Sadly, with WebC in 11ty it is currently not possible to create valid XML files beginning with the XML prolog. There's a open issue on Github and contributions are welcome.
So, for the feed, I went for a standard Nunjucks file, based on the documentation.
The sitemap on the other hand doesn't require a XML prolog, and writing it in WebC was very easy:
---
permalink: /sitemap.xml
eleventyExcludeFromCollections: true
---
<urlset
xmlns="http://www.sitemaps.org/schemas/sitemap/0.9"
xmlns:xhtml="http://www.w3.org/1999/xhtml"
>
<url webc:for="(key, value) in collections.all">
<loc @text="metadata.url + value.url"></loc>
<lastmod @text="htmlDateString(value.date)"></lastmod>
<changefreq>weekly</changefreq>
<priority>0.5</priority>
</url>
</urlset>
The filter htmlDateString(date)
creates an HTML date string (🙄), i.e. 2023-06-30T10:49:29.000+02:00
.
Umami Analytics
#Umami Analytics just needs a single JavaScript asset to be loaded, but only when in "production mode", meaning when building the site.

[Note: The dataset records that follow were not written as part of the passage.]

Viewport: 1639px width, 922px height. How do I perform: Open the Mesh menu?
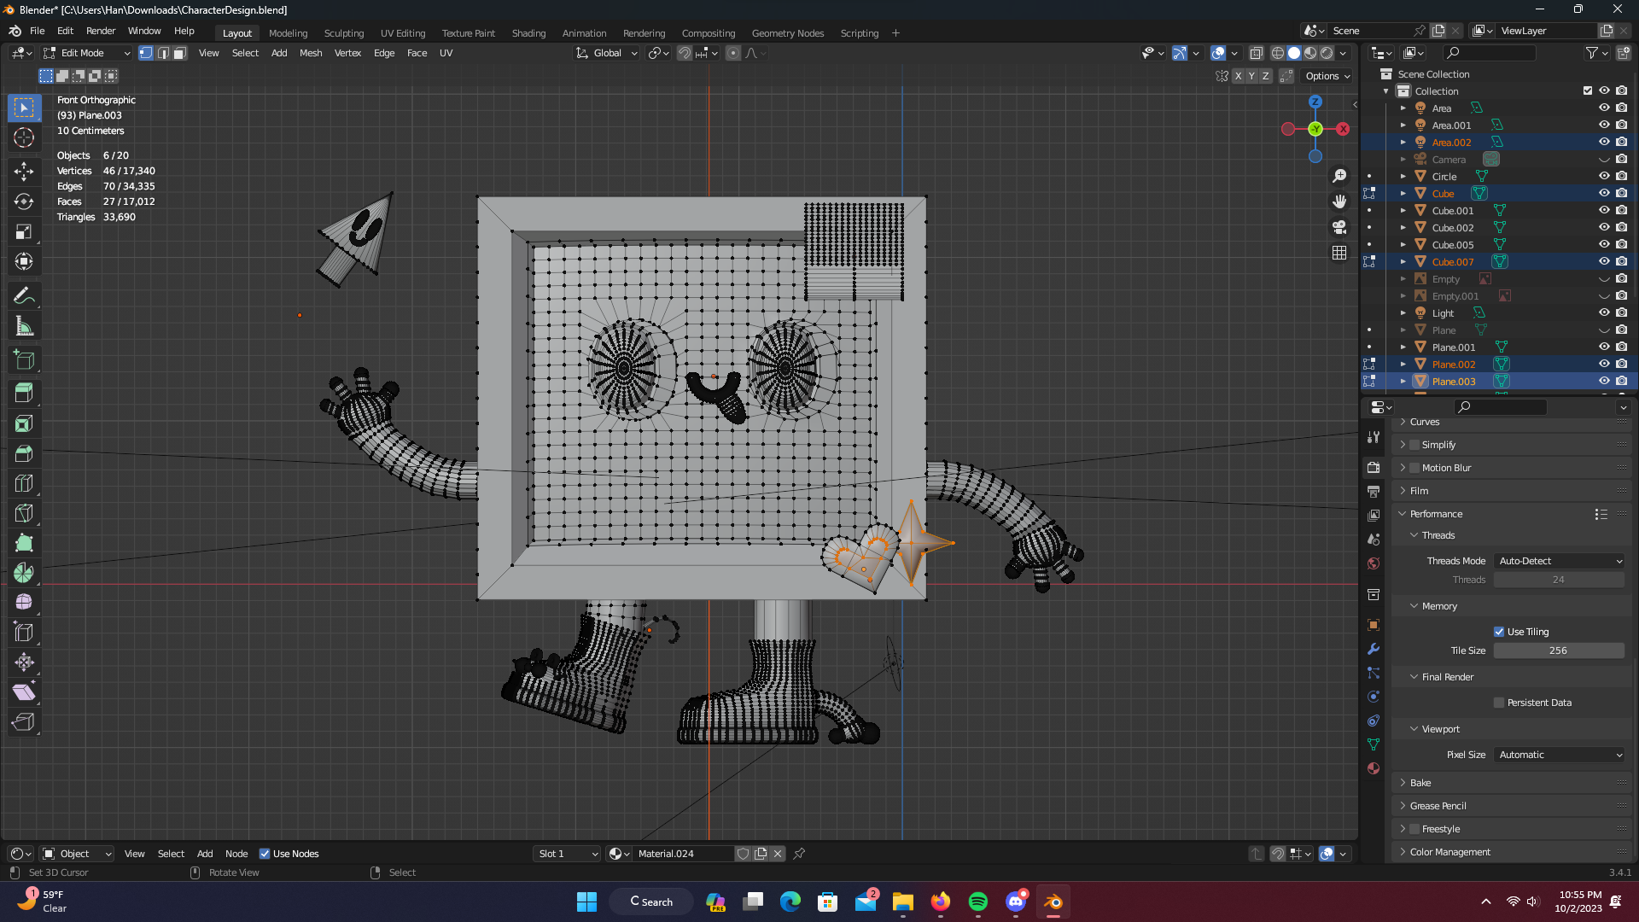tap(311, 53)
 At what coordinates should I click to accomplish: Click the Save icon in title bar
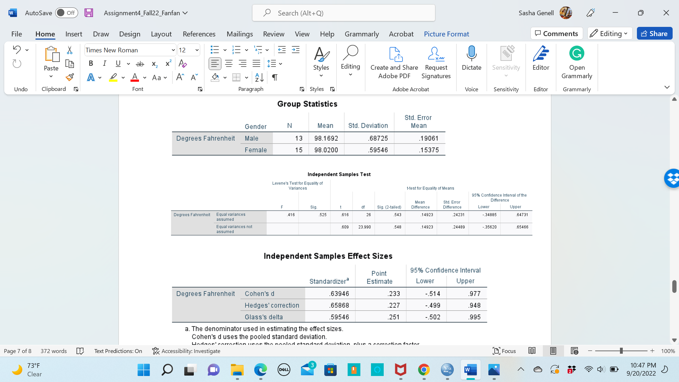pos(89,13)
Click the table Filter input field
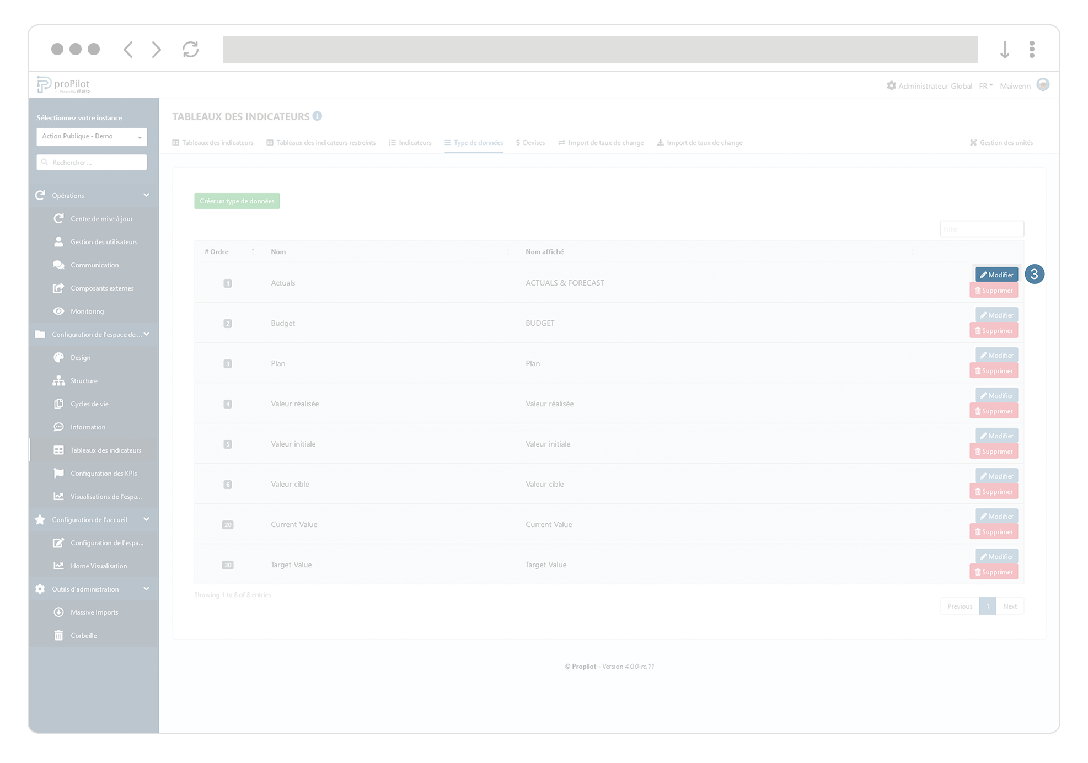This screenshot has width=1088, height=763. pos(982,229)
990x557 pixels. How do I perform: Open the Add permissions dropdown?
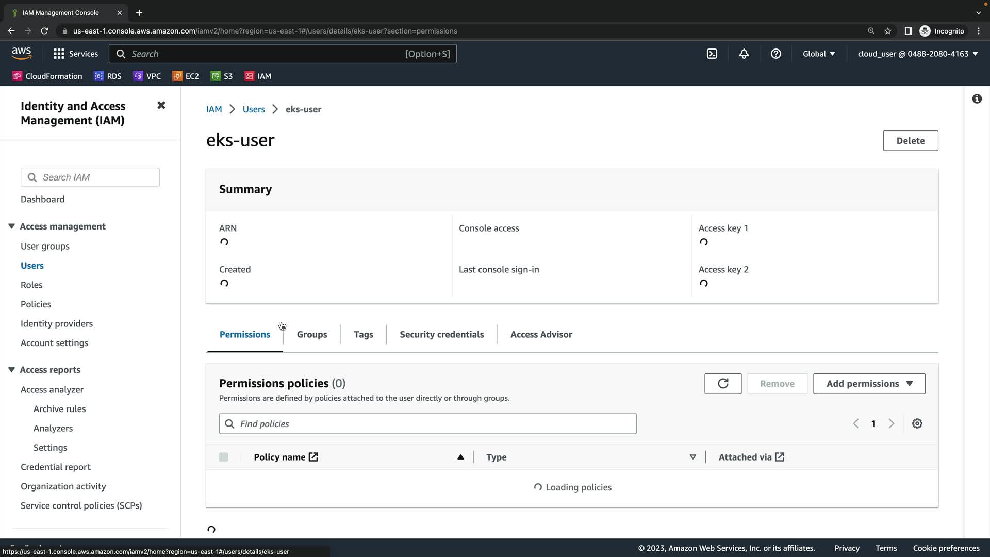point(869,383)
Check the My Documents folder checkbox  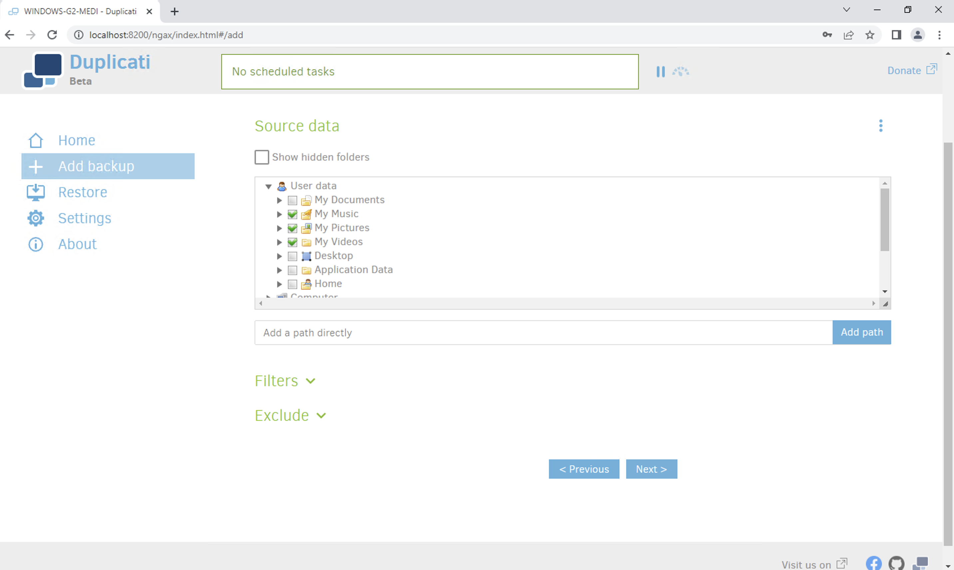tap(292, 200)
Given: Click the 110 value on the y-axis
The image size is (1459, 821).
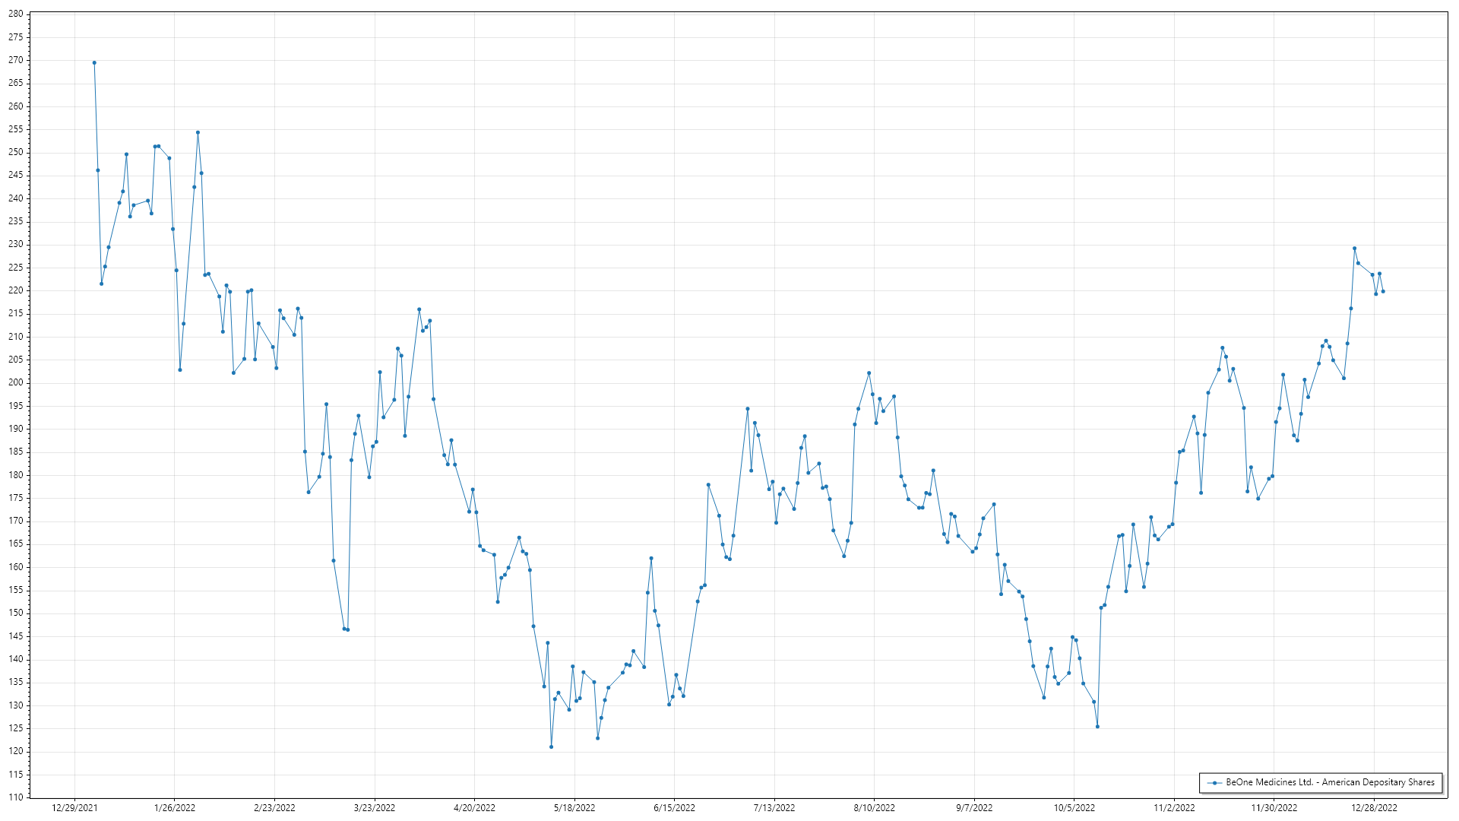Looking at the screenshot, I should coord(16,797).
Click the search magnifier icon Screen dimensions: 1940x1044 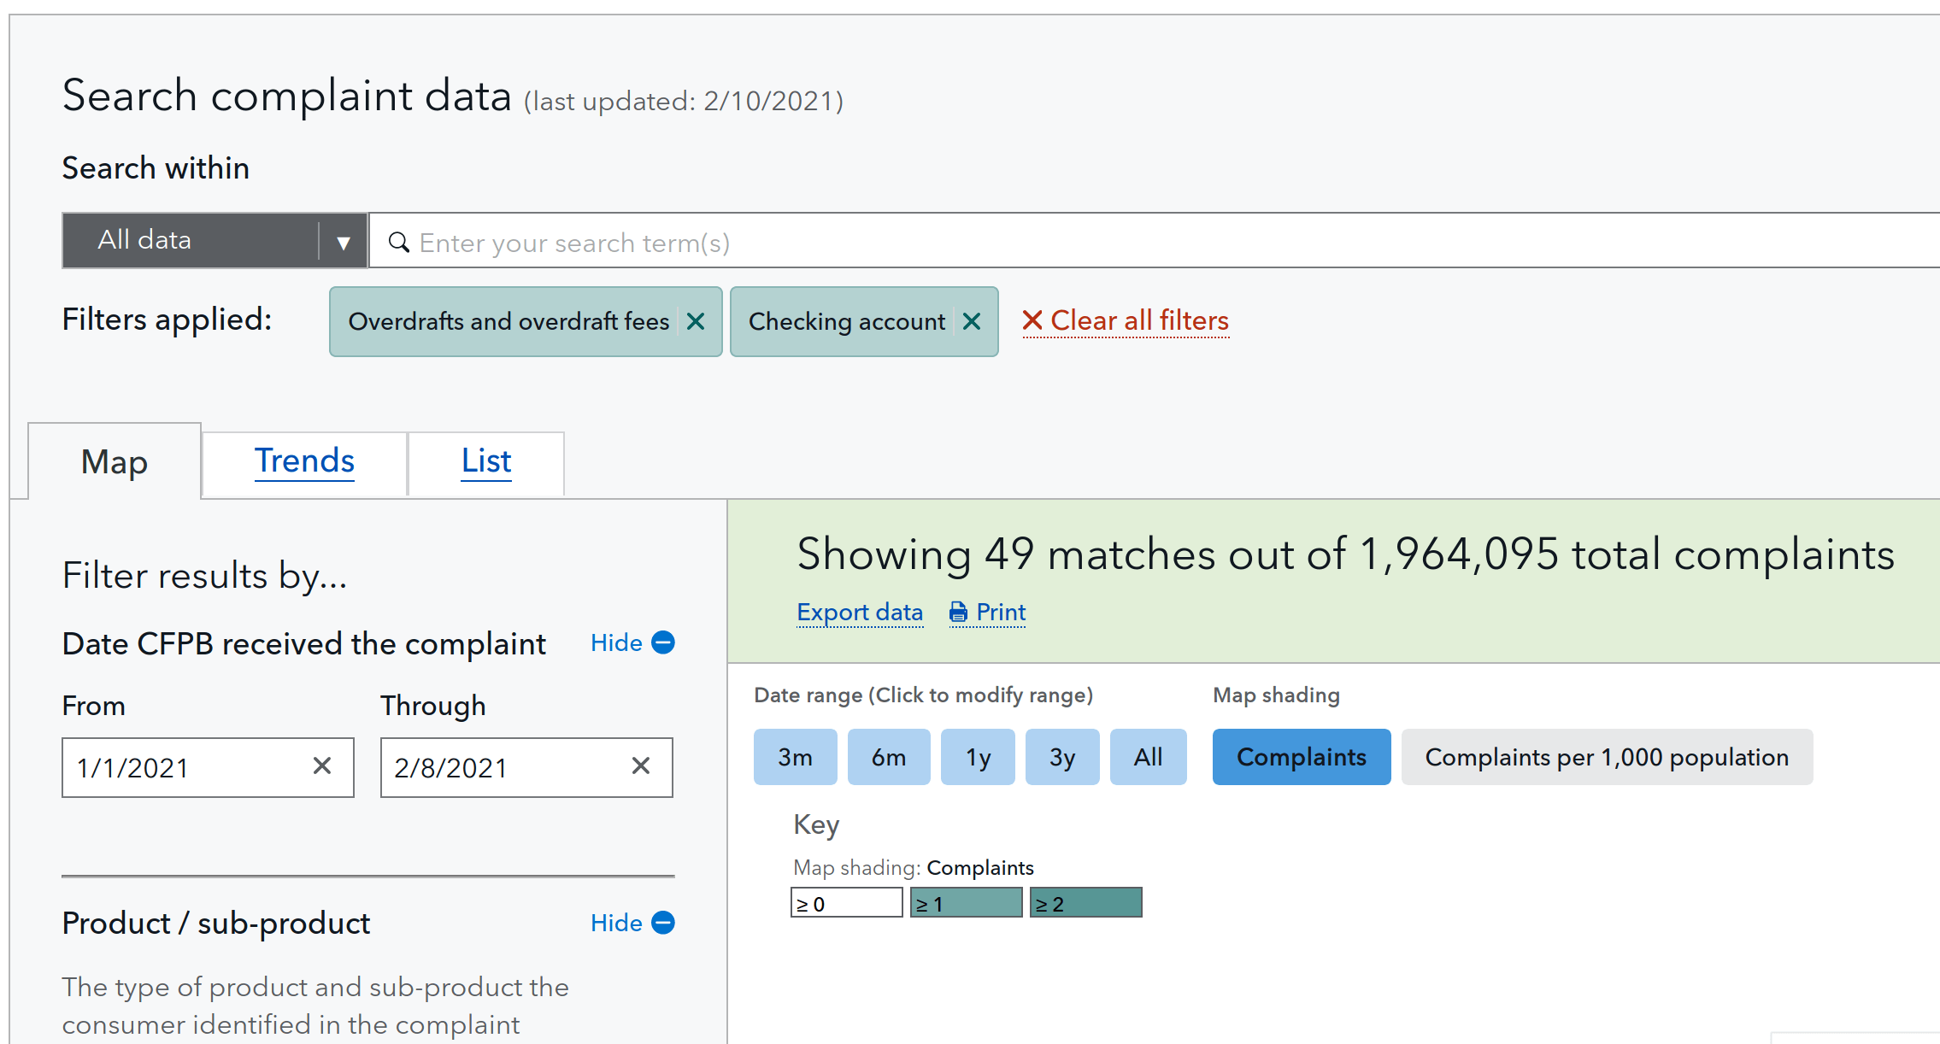coord(398,242)
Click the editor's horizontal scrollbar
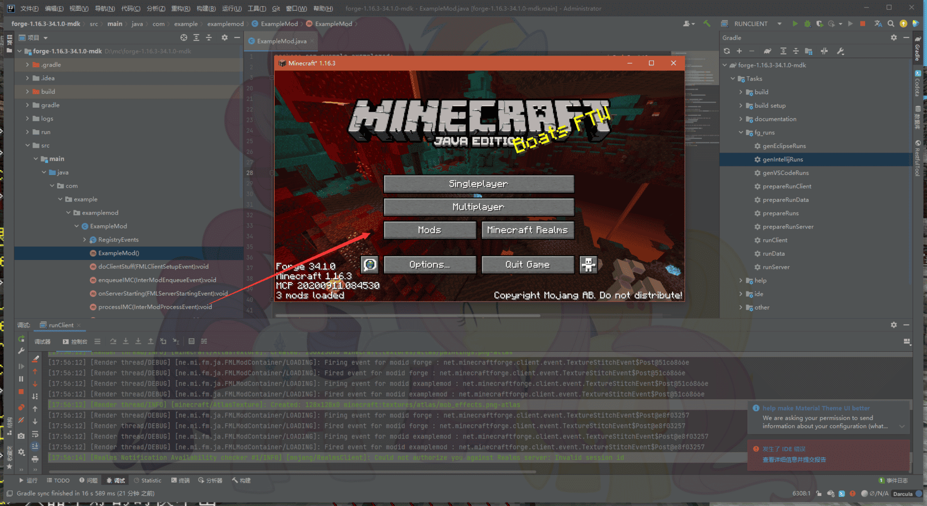Viewport: 927px width, 506px height. 408,315
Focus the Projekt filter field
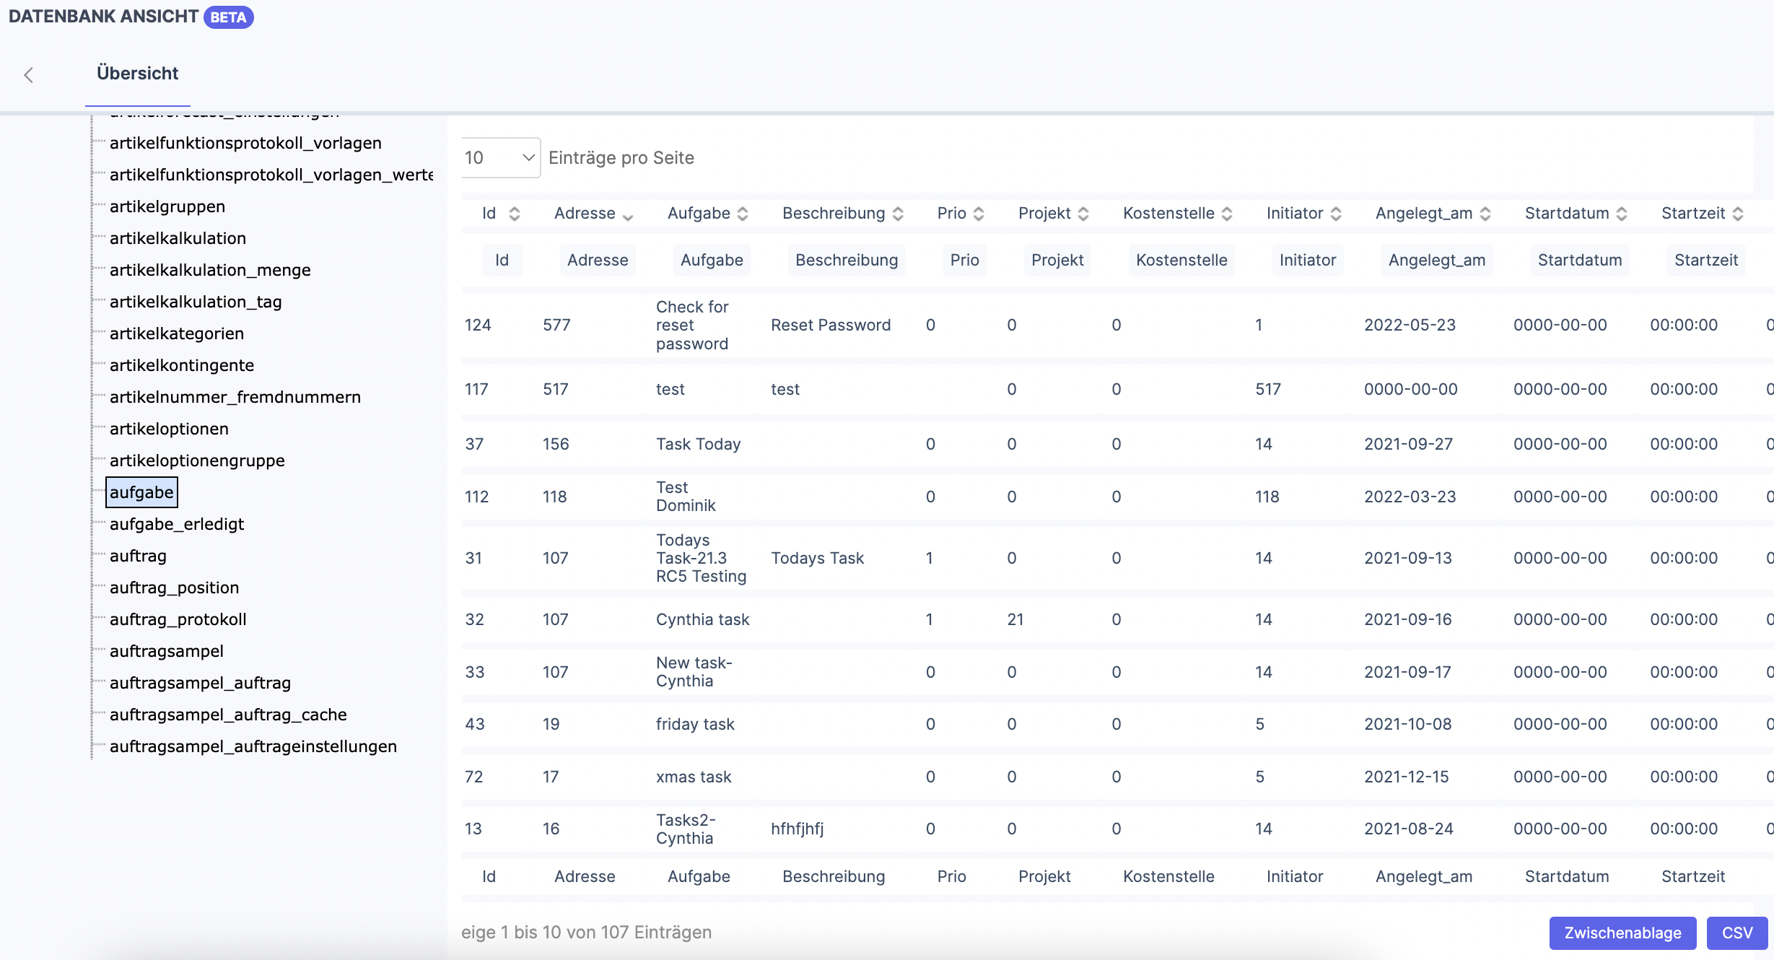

I added an environment variable to my development process, to be able to distinguish between DEV and PROD.
// package.json
{
"scripts": {
"start": "ELEVENTY_ENV=development npx @11ty/eleventy --serve --port 3000",
"build": "ELEVENTY_ENV=production npx @11ty/eleventy"
}
}
Then I added a global 11ty data object available to my templates.
// build.js
module.exports = {
env: process.env.ELEVENTY_ENV,
umami: {
websiteId: "1234-abcd-5678-efgh",
jsLocation: "https://umami.mysite.tld/umami.js",
},
};
<head>
<script
webc:if="build.env === 'production'"
webc:keep
async
defer
:data-website-id="build.umami.websiteId"
:src="build.umami.jsLocation"
></script>
</head>
New theme
#I wanted to give the site a fresh look, so I decided to get some inspiration from other themes. One Astro theme in particular caught my eye, and that's Dinesh Pandiyan's Blogster Bubblegum. It's sleek design and bright colors might stand in contrast to my old theme, but what can I say - I like it! And that's a good enough reason to port it to 11ty and WebC.
It uses Tailwind CSS, just as my old theme did. Getting Tailwind to work with 11ty is not that hard, I just had to follow the PostCSS installation guide.